Mounting evidence has also suggested the tumor‐promoting activity of transcription factor activating enhancer binding protein 4 (TFAP4) in malignancies. ¹⁷ TFAP4 is positively related to tumorigenic activity upregulation in hepatocellular carcinoma cells via transcriptionally activating disheveled segment polarity protein 1 (DVL1) and lymphoid enhancer binding factor 1 (LEF1). ¹⁸ Considering the binding between TFAP4 and the USP15 promoter predicted by JASPAR (https://jaspar.genereg.net/), it was unclear whether the biological function of USP15 was regulated by TFAP4.

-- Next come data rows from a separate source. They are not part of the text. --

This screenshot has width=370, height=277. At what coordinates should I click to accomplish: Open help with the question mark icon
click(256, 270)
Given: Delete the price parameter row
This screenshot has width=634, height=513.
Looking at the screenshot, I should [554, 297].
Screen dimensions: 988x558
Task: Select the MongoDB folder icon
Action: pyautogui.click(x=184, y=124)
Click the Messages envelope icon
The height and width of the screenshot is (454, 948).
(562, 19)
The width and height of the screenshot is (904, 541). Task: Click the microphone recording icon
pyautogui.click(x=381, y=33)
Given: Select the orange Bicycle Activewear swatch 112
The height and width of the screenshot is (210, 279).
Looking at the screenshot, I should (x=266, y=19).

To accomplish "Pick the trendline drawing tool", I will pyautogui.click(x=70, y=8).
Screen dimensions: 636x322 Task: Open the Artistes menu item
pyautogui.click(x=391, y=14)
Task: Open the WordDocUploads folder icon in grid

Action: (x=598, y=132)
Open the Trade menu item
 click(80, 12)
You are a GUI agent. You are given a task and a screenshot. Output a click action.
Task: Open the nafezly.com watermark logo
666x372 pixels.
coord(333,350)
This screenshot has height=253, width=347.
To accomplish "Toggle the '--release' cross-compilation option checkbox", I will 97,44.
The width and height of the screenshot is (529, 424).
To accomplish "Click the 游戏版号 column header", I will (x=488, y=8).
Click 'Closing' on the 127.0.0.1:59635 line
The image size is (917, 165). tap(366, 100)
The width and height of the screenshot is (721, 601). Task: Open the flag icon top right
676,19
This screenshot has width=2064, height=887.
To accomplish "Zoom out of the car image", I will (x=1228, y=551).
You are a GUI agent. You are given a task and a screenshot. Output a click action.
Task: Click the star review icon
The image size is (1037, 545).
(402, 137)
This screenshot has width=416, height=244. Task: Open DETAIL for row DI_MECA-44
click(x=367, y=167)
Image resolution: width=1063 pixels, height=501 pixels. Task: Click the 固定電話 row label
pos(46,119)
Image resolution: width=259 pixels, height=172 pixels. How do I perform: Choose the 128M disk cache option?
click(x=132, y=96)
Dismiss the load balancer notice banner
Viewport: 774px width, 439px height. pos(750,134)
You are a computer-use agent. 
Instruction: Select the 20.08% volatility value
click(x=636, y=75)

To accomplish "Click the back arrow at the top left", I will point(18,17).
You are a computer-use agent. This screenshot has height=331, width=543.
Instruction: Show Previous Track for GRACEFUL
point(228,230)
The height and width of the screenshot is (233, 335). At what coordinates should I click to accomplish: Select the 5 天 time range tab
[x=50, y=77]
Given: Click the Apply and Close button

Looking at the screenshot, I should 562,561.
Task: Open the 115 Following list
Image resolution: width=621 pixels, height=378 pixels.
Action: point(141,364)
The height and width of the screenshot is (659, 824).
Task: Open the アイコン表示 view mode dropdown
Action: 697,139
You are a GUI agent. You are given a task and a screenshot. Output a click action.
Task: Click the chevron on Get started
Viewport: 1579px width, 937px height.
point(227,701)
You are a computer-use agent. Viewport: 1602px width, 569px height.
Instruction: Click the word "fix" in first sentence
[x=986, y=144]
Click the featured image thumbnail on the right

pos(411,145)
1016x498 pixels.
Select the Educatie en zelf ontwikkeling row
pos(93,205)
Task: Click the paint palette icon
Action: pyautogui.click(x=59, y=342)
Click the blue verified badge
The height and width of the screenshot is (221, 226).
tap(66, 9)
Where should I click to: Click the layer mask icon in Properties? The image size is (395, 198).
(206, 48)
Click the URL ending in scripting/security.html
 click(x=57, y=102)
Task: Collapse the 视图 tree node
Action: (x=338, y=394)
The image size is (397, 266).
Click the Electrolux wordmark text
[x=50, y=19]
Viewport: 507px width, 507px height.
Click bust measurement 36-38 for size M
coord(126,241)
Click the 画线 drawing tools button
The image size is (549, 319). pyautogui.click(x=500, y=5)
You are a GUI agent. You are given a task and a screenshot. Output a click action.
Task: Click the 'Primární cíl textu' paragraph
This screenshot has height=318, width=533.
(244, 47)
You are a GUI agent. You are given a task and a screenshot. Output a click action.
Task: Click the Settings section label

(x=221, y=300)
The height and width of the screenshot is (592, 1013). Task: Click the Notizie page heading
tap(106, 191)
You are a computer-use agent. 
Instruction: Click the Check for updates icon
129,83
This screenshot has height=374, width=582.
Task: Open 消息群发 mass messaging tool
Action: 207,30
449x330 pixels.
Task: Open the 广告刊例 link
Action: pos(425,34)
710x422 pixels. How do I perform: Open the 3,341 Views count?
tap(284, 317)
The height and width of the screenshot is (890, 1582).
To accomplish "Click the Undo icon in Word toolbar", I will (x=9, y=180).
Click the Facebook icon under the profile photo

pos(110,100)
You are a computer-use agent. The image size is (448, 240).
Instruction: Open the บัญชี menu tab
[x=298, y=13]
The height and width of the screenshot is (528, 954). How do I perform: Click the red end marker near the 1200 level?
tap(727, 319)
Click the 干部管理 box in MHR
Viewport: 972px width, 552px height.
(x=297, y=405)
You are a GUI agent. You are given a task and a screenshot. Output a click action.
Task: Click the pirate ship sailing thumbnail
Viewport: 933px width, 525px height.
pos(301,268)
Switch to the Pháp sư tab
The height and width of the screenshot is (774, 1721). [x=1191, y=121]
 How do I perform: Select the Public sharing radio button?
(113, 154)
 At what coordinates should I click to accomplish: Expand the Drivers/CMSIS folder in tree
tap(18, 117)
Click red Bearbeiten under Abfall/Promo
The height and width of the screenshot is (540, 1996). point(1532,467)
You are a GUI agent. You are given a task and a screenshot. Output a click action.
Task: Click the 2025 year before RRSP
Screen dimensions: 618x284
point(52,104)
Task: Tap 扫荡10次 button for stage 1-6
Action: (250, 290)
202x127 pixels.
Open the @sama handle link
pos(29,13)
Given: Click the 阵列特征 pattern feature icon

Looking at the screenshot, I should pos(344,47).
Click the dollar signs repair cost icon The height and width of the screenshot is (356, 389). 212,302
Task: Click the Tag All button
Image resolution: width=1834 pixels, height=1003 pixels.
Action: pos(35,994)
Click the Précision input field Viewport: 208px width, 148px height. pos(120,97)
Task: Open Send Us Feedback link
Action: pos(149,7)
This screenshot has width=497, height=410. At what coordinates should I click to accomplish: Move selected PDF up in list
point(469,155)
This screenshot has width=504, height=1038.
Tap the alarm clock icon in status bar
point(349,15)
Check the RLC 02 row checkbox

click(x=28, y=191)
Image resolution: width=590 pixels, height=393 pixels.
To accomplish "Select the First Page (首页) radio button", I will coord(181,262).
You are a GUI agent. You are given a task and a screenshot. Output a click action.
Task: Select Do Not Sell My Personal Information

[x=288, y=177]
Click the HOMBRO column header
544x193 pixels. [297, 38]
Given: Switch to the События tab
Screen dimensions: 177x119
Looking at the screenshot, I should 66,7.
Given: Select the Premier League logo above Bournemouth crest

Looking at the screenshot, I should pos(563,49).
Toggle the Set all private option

In order to verify the aforementioned hypothesis, both gain‐of‐function and loss‐of‐function experiments were carried out to investigate the role and the mechanism of USP15 in ccRCC progression.

2. MATERIALS AND METHODS

2.1. Patients

Fresh RCC tissues (n = 63) and the corresponding adjacent tissues (n = 40) were collected during surgery at Shengjing Hospital of China Medical University from September 14, 2021 to March 30, 2023. After esection, the paired tissues were subjected to real‐time PCR and immunohistochemical analysis as described below. [Correction added on 4 August 2024, after first online publication: The sample collection date range has been amended from “January 1, 2022 to March 30, 2022” to ”September 14, 2021 to March 30, 2023”.]

2.2. Cell culture

Human clear cell renal cell cancer cells 786‐O (iCell‐h235), 769‐P (iCell‐h236), OS‐RC‐2 (iCell‐h166), A498 (iCell‐h010), and CAKI1 (iCell‐h033) and renal tubular epithelial HK‐2 (iCell‐h096) cells were obtained from iCell Bioscience Inc. (Shanghai, China). Next, 786‐O, 769‐p and OS‐RC‐2 cells were cultured in RPMI‐1640 medium (Solarbio, Beijing, China), A498 cells were seeded in DMEM (Solarbio, Beijing, China), and CAKI1 were grown in McCoy's 5A medium (Biological Industries). HK‐2 cells were subjected to their specialized medium provided by iCell Bioscience Inc. (Shanghai, China); 10% FBS (Tianhang, Huzhou, China) was used as the supplement. All cells were kept in an incubator with 5% CO₂ in air at 37°C.

2.3. Stable transfection

PLJM1‐EGFP‐puro and pLKO.1‐EGFP‐puro plasmids (Hunan Fenghui Biotechnology Co., Ltd., Changsha, China) were used to mediate the overexpression and knockdown, respectively, of USP15 in ccRCC cells. The USP15 CDS fragments were inserted into the PLJM1‐EGFP‐puro plasmid system and two shRNAs (targeting sequences: 5′‐GGATGCTGGTTTATACCAAGG‐3′; 5′‐GCAGCAAGACTGTCAAGAACT‐3′) were inserted into the pLKO.1‐EGFP‐puroplasmid system. These plasmids were packaged by lentivirus vectors. To establish a cell line with stable high/low expression of USP15, CAKI1 and 769‐P cells were infected with lentivirus vectors carrying USP15 expressing PLJM1‐EGFP‐puro plasmids (OV‐USP15) and 786‐O cells were subjected to lentivirus vector carrying USP15 short hairpin RNA (shRNA1/2‐USP15). The corresponding negative control (OV‐NC/shRNA‐NC) infection served as the control. As all plasmids co‐expressed green fluorescent protein (GFP), flow cytometry was used to sort GFP‐positive cells, which were cultured as stably infected cell lines.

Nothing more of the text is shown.